Kant's argument which demonstrates the necessity of universal, a priori knowledge constitutes the Transcendental Deduction of the forms of space and time and then the Transcendental Deduction of Pure Intellectual Concepts (which is usually, in short, called just: the Transcendental Deduction, although there are, strictly speaking, two deductions). The term deduction should be understood here in terms of legal, and not mathematical, reasoning. They are both regressive arguments from the very possibility of experience - our ability to acquire knowledge by being affected by objects.

The first deduction, along with the Axioms of Intuitions and Anticipations of Perception, demonstrates that in order to have knowledge of mathematics, specifically: applied mathematics, i.e. to be able to quantify our empirical cognitions according to the mathematical categories we need to posit a priori universal knowledge of the a priori notions of space and time (pure and applied geometry, arithmetic and chronometry). This is then required for experience as such, as we cannot experience anything if we abstract from space and time altogether. Therefore, the very possibility of experience depends on having universal a priori knowledge of mathematics.

The second deduction, way more convoluted, demonstrates that all appearances, i.e. objects of experience, can be necessarily subsumed under the dynamical categories and that the very intelligibility of these categories, especially the notion of causality, which transcend all actual (albeit not possible) experience, extending indefinitely into the future and into counterfactual scenarios, and thus impossible to be derived from it in the way that Hume would demand, or universal rule according to which changes happen in nature is implied by possibility of association, i.e. merely subjective habit of thinking which forms as a reaction to constant conjunction, as Hume likes to say, of two events.
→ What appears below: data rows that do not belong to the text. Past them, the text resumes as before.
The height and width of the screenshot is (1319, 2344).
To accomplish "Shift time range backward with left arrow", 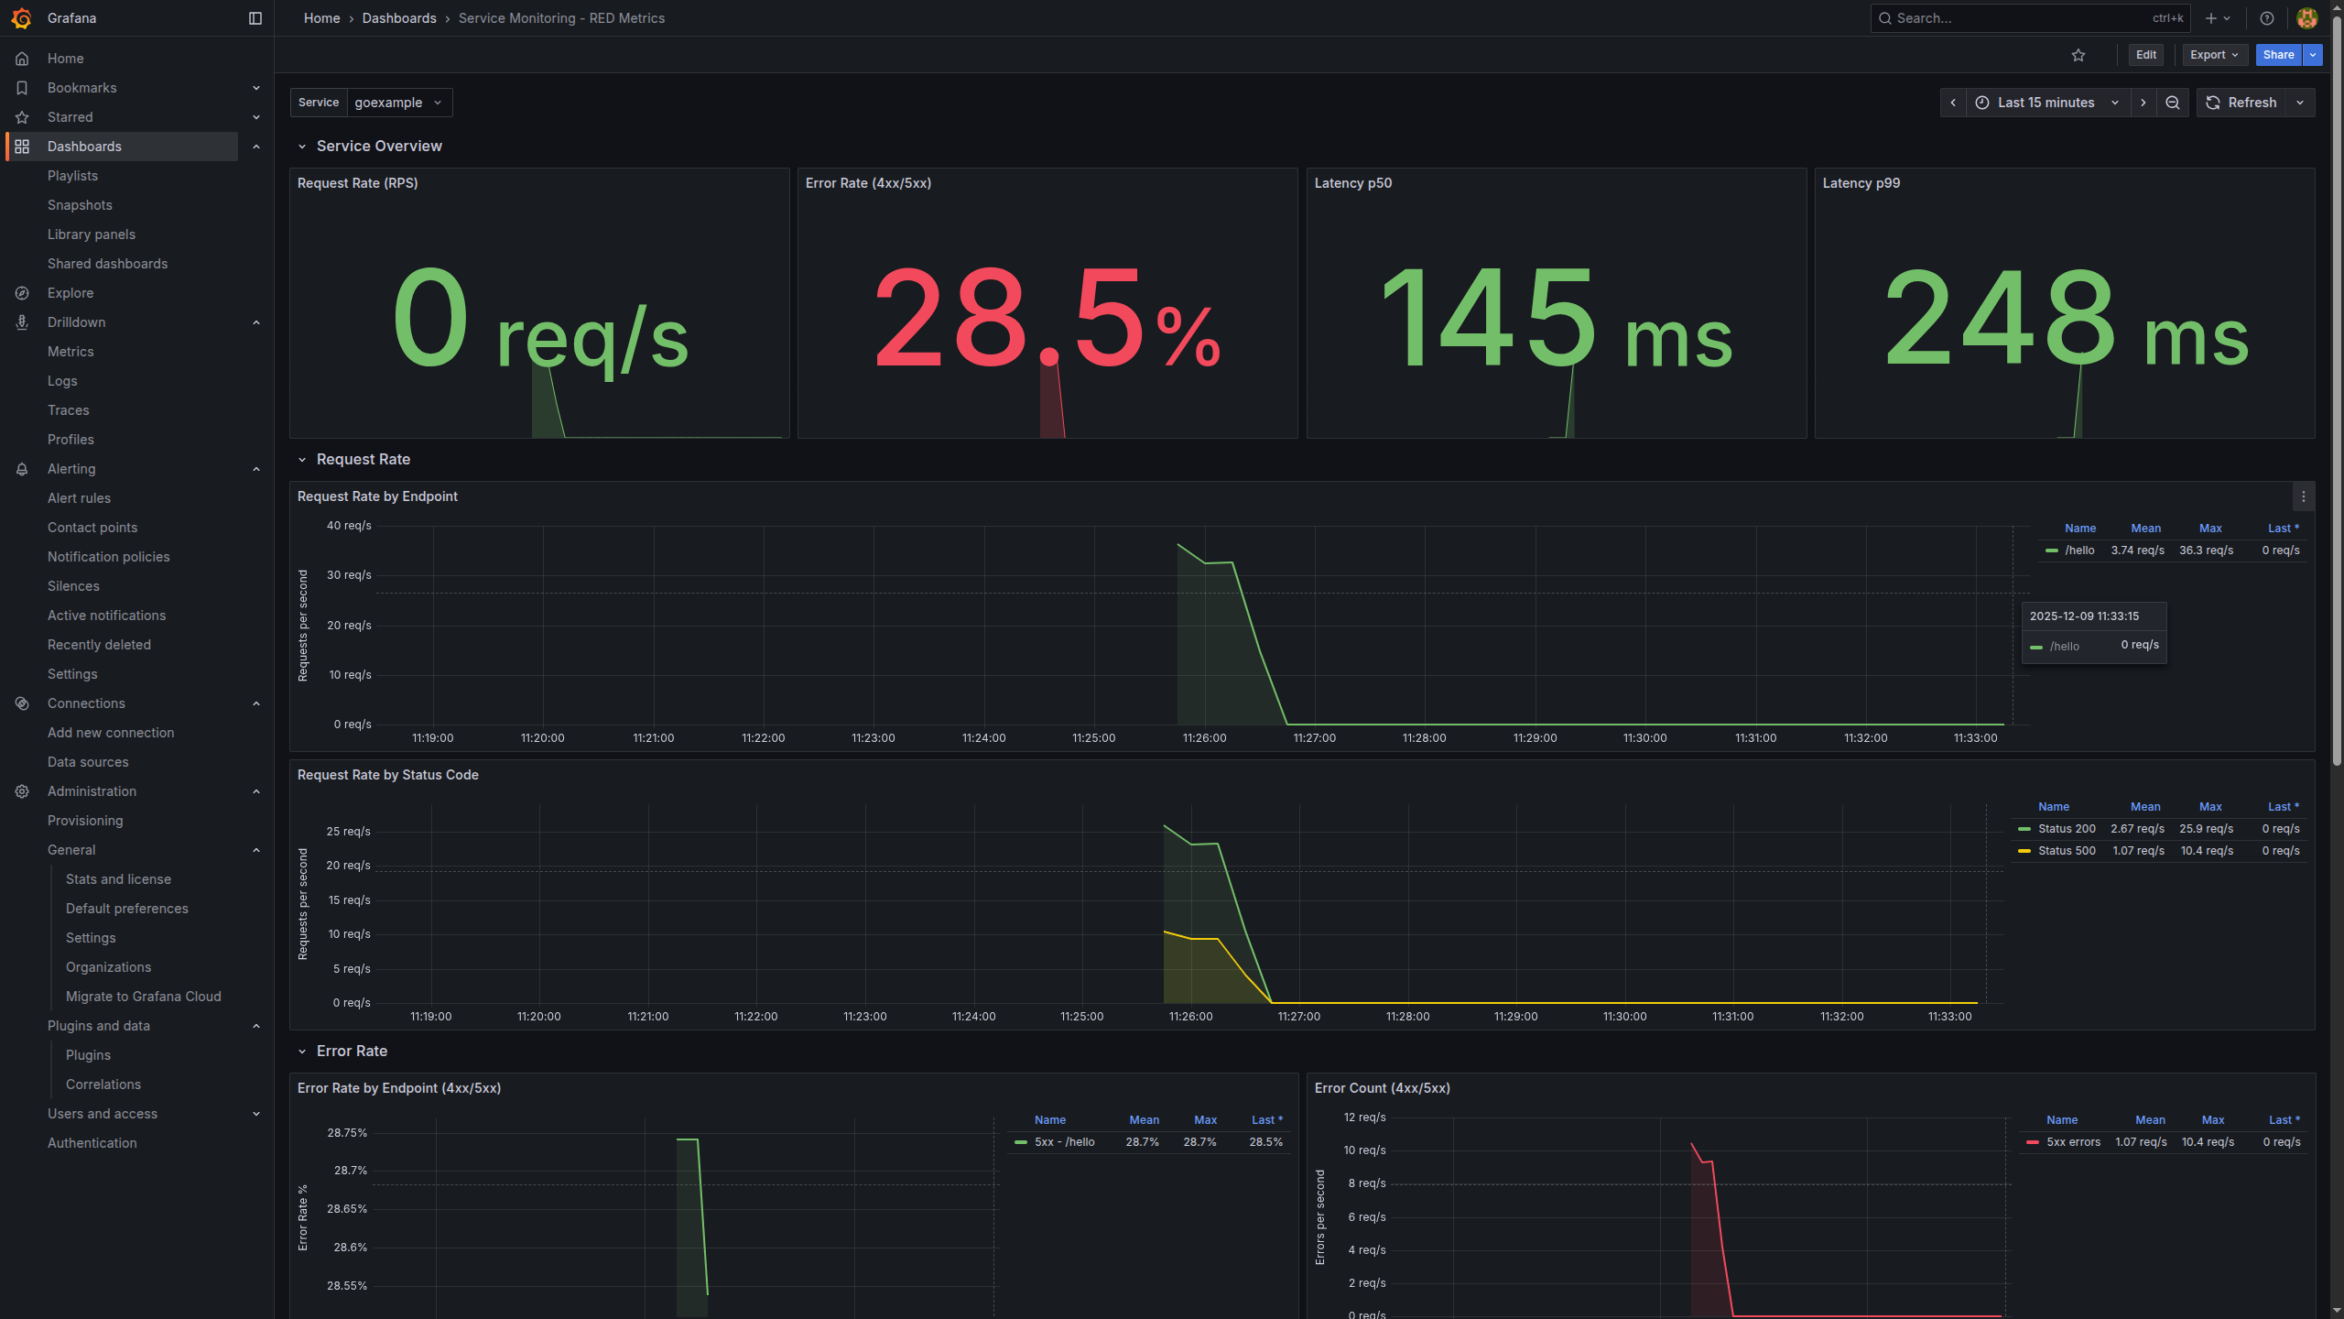I will tap(1953, 103).
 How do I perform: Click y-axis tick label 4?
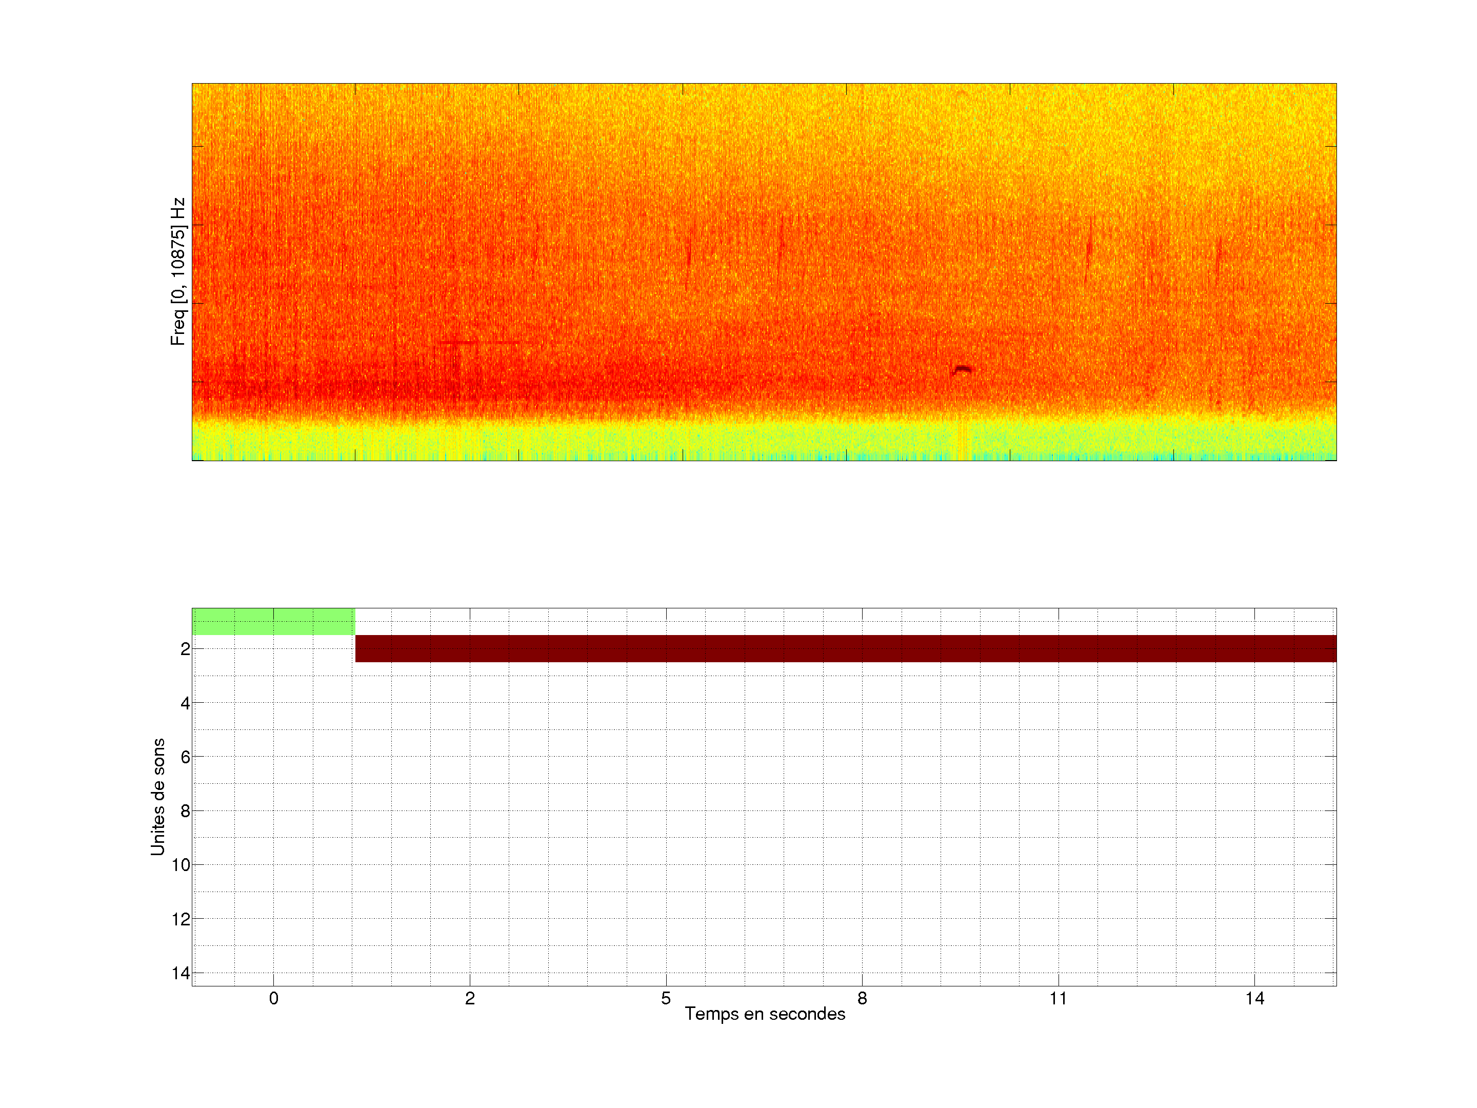(185, 703)
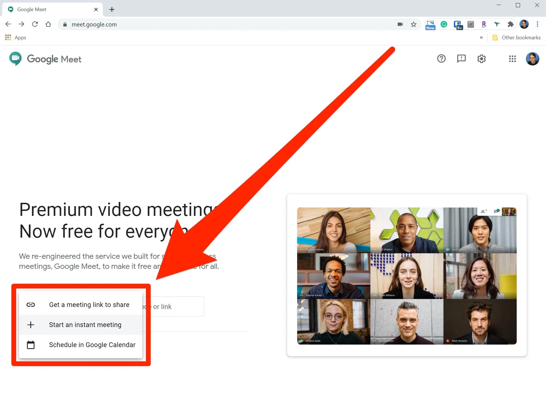The width and height of the screenshot is (546, 395).
Task: Click the camera permission icon in address bar
Action: pyautogui.click(x=400, y=24)
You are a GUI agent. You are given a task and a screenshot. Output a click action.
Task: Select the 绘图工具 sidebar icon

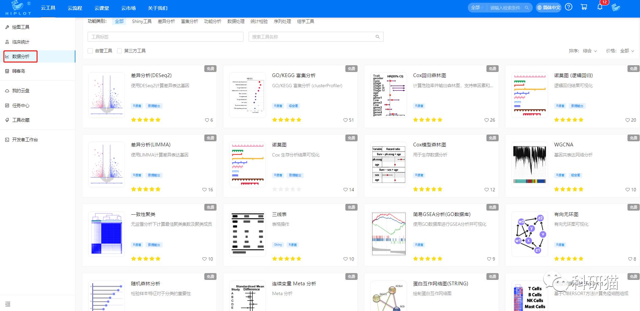[20, 27]
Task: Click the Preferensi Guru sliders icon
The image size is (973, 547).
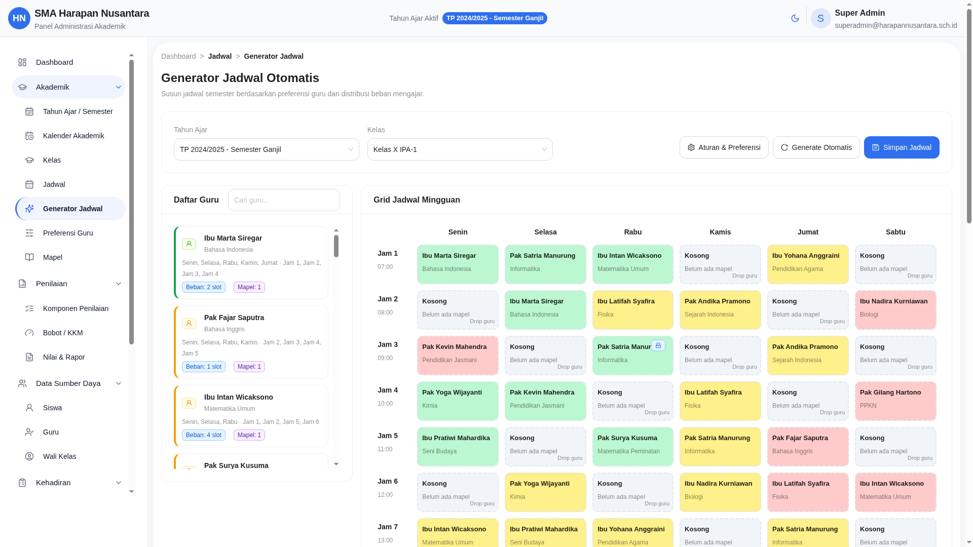Action: click(x=29, y=233)
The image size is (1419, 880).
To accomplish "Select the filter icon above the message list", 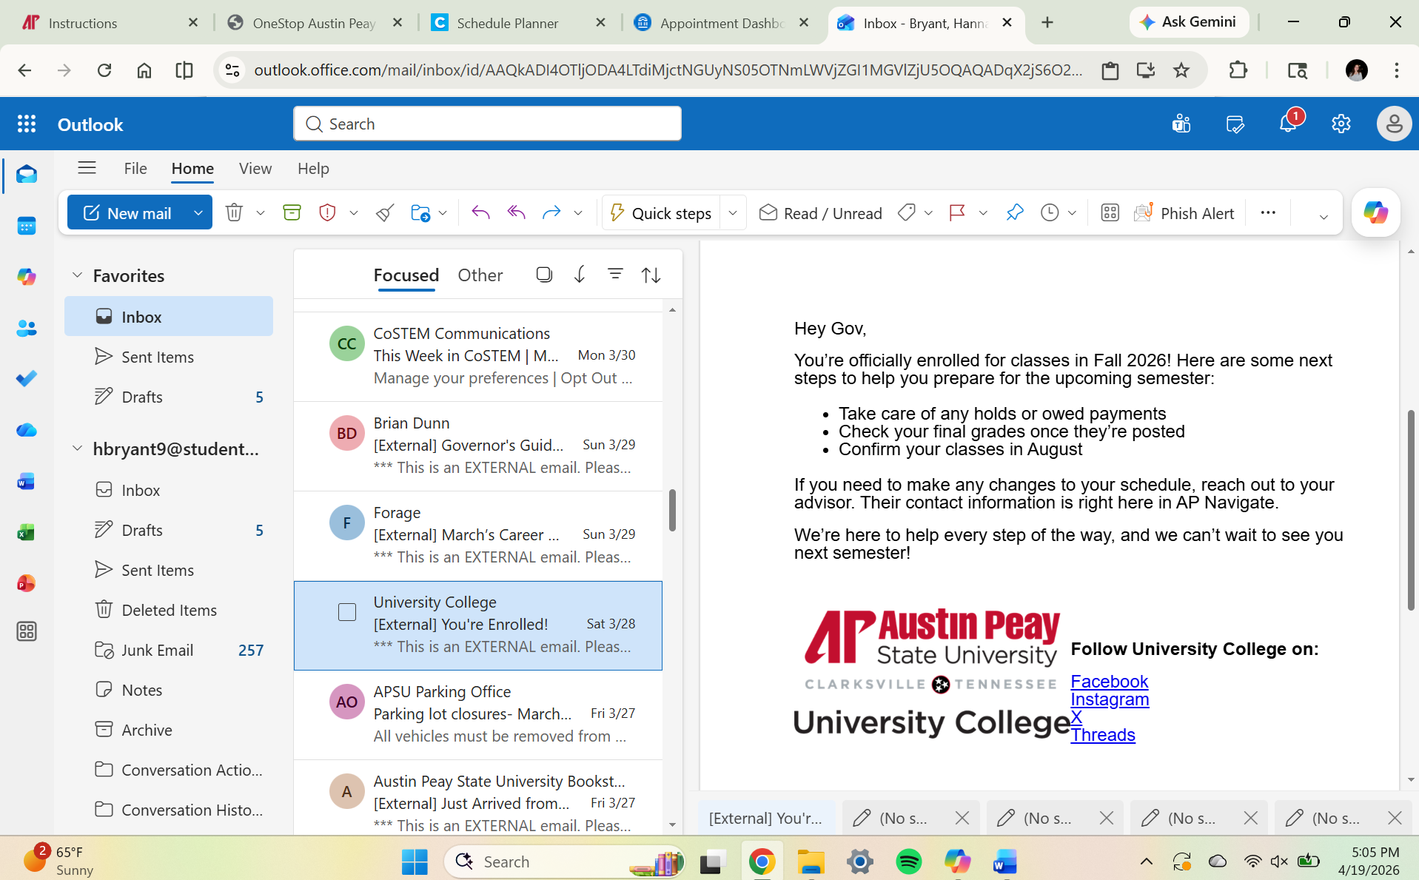I will [x=616, y=274].
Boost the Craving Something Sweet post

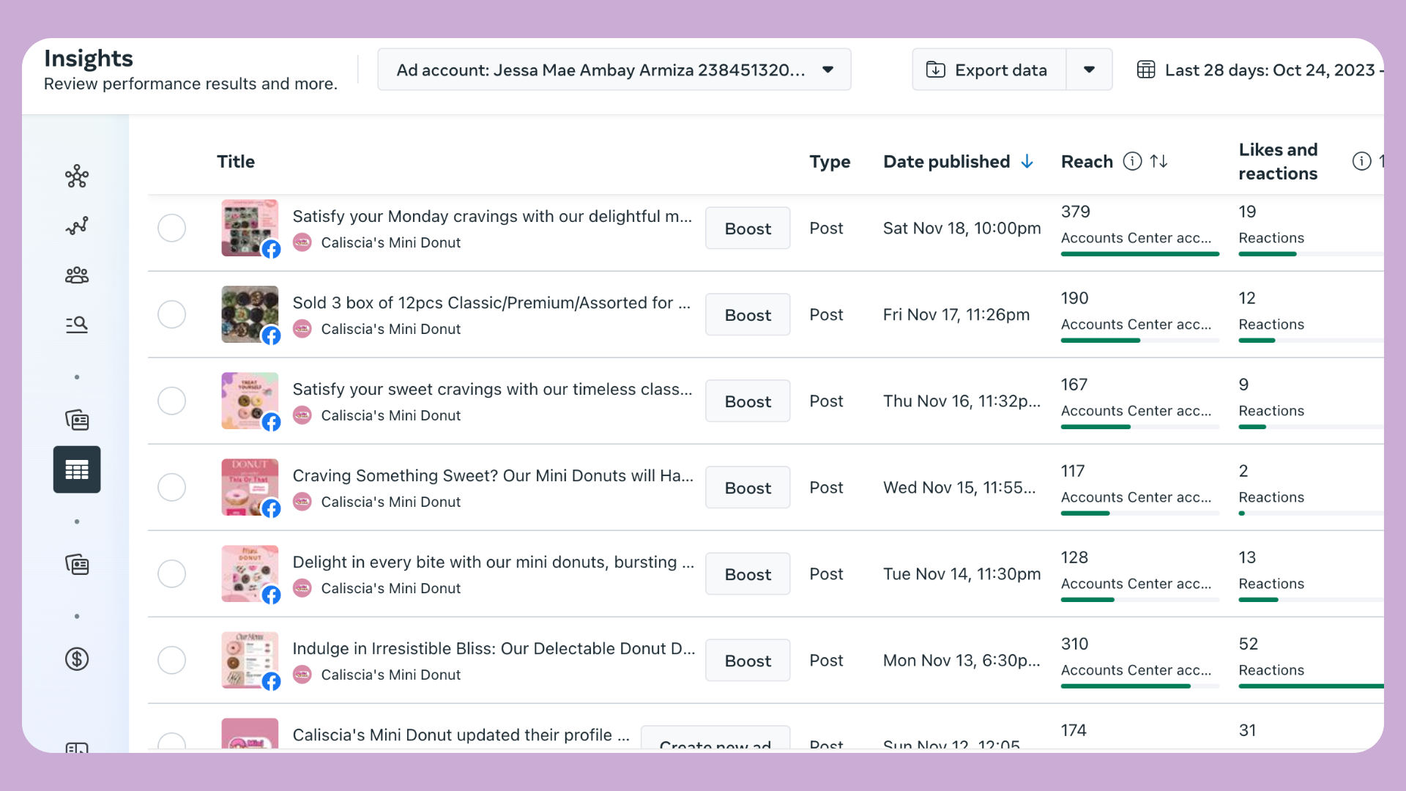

This way, if Hume admits of any general habit being able to form at all, he must admit of general, universal and thus, to various extent, a priori knowledge.

It's hard to reconstruct Kant's argument here, because it's different inbetween A-edition and B-edition of the Critique, but the main point is that there has to be a variable degree of affinity between concepts with which we classify the objects of our senses in order to be able to generalize at all. And this affinity is something that is posited a priori as a condition of experience.